▶ Exercise aim:
Beginning with the first line, please repeat the entries exactly and end on the line that contains "1194x943 pixels.".

START Data for processing

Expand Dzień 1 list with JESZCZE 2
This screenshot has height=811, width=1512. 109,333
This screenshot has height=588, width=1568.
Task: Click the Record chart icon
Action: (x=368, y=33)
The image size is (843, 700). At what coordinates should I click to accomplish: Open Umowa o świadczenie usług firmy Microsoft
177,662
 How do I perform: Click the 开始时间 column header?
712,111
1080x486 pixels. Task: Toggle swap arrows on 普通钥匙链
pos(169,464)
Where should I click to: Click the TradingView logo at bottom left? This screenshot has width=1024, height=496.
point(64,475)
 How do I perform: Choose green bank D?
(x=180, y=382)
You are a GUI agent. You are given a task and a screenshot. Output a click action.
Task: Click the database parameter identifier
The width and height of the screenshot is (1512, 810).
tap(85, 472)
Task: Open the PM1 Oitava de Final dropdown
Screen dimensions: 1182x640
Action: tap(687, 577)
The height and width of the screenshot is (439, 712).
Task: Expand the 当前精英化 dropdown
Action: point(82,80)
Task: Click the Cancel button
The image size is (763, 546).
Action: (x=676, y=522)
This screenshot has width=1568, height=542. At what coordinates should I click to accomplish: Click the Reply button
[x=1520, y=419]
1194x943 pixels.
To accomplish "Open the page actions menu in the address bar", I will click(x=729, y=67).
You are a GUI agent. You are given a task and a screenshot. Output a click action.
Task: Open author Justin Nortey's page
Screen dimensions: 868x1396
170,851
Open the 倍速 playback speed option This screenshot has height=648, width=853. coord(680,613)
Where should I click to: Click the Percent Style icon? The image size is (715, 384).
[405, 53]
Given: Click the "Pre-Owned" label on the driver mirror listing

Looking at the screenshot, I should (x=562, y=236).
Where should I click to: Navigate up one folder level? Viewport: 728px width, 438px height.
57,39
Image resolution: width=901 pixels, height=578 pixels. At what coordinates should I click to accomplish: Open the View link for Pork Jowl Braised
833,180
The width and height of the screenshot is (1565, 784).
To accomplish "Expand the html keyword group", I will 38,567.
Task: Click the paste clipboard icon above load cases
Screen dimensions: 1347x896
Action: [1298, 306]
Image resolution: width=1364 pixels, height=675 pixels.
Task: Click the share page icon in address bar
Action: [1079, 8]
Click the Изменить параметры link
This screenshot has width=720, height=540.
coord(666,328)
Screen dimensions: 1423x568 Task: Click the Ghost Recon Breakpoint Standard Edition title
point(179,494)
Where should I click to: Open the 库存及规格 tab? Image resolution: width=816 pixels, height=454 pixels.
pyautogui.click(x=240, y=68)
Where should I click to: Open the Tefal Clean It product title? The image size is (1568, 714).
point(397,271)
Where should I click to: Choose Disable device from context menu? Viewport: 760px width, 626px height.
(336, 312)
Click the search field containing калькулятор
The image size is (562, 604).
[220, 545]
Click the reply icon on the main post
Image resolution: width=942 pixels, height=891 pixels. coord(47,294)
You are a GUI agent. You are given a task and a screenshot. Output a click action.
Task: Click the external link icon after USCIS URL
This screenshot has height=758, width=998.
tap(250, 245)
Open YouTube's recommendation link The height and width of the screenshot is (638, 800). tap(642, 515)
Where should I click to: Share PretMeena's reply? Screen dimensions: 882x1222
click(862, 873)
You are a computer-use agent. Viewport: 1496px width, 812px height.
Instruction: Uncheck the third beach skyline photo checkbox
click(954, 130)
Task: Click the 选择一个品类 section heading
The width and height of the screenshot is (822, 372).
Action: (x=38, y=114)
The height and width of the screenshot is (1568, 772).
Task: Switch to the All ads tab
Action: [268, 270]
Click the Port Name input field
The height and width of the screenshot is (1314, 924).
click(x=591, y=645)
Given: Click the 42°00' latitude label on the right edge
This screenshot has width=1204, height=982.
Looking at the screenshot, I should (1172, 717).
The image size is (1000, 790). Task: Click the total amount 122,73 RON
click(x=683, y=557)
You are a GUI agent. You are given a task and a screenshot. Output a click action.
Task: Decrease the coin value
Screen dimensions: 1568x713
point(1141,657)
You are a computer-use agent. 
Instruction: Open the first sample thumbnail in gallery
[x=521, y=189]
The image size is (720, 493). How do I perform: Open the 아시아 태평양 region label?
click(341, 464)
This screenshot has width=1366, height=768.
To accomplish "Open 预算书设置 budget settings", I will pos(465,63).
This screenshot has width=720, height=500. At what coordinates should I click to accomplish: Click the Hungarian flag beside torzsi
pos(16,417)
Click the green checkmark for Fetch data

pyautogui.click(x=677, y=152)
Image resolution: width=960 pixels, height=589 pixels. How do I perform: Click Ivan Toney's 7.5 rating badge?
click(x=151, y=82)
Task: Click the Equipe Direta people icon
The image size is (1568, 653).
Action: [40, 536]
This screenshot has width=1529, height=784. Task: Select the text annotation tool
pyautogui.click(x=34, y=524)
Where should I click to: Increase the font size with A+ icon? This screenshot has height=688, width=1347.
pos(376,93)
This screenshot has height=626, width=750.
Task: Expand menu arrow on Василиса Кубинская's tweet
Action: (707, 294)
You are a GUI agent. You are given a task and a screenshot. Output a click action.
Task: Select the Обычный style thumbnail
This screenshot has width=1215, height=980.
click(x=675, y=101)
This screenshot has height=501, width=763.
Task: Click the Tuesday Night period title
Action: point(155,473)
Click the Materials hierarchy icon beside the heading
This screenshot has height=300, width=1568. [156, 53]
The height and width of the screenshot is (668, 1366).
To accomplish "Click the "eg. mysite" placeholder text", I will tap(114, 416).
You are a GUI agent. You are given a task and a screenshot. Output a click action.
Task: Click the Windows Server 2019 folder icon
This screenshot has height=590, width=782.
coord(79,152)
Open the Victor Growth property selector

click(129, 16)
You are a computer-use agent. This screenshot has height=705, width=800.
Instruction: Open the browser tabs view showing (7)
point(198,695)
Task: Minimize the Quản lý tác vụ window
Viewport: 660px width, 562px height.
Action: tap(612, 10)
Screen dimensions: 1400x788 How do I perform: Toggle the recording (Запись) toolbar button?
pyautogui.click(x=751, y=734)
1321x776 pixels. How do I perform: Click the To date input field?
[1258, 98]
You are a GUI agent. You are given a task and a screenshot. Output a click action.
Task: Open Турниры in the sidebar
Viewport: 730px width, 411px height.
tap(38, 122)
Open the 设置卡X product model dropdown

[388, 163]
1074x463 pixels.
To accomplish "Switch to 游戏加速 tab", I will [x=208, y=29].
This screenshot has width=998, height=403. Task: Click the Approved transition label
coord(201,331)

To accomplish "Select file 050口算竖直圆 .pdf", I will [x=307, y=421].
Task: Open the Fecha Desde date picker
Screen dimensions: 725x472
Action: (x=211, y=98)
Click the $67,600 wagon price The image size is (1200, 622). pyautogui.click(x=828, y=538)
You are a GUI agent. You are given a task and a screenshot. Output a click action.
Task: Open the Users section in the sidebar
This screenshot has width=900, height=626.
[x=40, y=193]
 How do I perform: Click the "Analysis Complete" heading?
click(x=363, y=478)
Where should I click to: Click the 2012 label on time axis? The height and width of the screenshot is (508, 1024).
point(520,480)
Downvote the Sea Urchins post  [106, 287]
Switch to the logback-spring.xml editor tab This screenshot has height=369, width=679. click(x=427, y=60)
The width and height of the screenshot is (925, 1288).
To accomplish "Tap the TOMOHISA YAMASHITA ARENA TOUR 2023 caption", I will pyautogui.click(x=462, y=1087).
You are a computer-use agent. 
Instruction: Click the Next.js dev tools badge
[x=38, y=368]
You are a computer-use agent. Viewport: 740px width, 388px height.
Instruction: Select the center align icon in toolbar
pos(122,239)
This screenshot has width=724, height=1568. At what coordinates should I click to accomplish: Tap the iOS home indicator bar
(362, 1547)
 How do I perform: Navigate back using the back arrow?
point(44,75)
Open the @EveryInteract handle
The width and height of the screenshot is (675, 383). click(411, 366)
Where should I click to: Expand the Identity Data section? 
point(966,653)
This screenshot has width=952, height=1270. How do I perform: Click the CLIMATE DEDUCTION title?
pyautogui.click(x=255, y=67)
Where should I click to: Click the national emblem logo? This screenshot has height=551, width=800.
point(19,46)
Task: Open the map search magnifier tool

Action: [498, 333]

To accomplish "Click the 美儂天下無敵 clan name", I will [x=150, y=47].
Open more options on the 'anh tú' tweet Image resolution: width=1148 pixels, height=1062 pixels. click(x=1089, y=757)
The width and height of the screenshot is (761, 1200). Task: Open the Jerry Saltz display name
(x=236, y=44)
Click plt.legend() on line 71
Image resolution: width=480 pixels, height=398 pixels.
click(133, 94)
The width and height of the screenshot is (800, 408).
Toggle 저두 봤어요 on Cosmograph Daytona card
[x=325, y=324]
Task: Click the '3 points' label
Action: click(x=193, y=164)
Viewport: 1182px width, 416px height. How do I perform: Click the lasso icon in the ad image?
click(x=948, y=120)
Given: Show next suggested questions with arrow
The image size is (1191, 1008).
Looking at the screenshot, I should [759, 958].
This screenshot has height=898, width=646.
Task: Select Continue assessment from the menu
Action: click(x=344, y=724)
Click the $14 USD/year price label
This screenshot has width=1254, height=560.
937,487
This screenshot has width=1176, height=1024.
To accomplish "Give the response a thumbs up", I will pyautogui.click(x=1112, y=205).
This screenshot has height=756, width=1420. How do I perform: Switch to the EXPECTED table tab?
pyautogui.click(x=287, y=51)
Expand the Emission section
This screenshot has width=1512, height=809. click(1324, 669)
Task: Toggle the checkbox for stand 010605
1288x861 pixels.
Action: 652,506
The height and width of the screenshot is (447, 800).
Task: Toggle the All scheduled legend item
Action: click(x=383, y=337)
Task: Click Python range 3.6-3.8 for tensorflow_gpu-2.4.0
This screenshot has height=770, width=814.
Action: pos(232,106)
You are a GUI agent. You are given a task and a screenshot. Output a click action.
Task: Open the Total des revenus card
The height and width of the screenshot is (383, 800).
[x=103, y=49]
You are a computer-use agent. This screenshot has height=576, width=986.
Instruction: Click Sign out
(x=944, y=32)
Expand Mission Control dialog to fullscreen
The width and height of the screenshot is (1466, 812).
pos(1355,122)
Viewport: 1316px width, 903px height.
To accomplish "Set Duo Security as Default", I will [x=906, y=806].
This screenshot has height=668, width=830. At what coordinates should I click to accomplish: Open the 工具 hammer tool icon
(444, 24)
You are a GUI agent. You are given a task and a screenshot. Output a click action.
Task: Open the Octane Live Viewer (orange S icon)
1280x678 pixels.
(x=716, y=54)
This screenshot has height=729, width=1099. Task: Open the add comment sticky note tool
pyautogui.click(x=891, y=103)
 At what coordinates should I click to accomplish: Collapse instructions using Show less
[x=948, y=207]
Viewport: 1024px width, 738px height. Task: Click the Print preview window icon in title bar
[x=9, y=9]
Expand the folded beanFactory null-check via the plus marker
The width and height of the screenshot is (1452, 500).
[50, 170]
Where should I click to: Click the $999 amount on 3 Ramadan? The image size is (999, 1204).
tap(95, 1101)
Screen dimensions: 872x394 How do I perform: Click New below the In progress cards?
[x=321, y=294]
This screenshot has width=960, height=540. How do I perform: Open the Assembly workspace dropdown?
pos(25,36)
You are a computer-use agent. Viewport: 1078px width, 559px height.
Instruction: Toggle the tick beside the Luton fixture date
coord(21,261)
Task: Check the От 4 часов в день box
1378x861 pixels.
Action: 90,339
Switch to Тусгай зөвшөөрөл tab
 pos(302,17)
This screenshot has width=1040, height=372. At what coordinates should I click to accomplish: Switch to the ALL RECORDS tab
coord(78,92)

END Data for processing

▶ Output for this exercise:
Expand Dzień 1 list with JESZCZE 2
This screenshot has height=811, width=1512. 109,333
This screenshot has height=588, width=1568.
Task: Click the Record chart icon
Action: (x=368, y=33)
The image size is (843, 700). At what coordinates should I click to accomplish: Open Umowa o świadczenie usług firmy Microsoft
177,662
 How do I perform: Click the 开始时间 column header?
712,111
1080x486 pixels. Task: Toggle swap arrows on 普通钥匙链
pos(169,464)
Where should I click to: Click the TradingView logo at bottom left? This screenshot has width=1024, height=496.
point(64,475)
 How do I perform: Choose green bank D?
(x=180, y=382)
You are a GUI agent. You are given a task and a screenshot. Output a click action.
Task: Click the database parameter identifier
The width and height of the screenshot is (1512, 810).
tap(85, 472)
Task: Open the PM1 Oitava de Final dropdown
Screen dimensions: 1182x640
Action: tap(687, 577)
The height and width of the screenshot is (439, 712).
Task: Expand the 当前精英化 dropdown
Action: point(82,80)
Task: Click the Cancel button
The image size is (763, 546).
Action: (x=676, y=522)
This screenshot has width=1568, height=542. At what coordinates should I click to accomplish: Click the Reply button
[x=1520, y=419]
1194x943 pixels.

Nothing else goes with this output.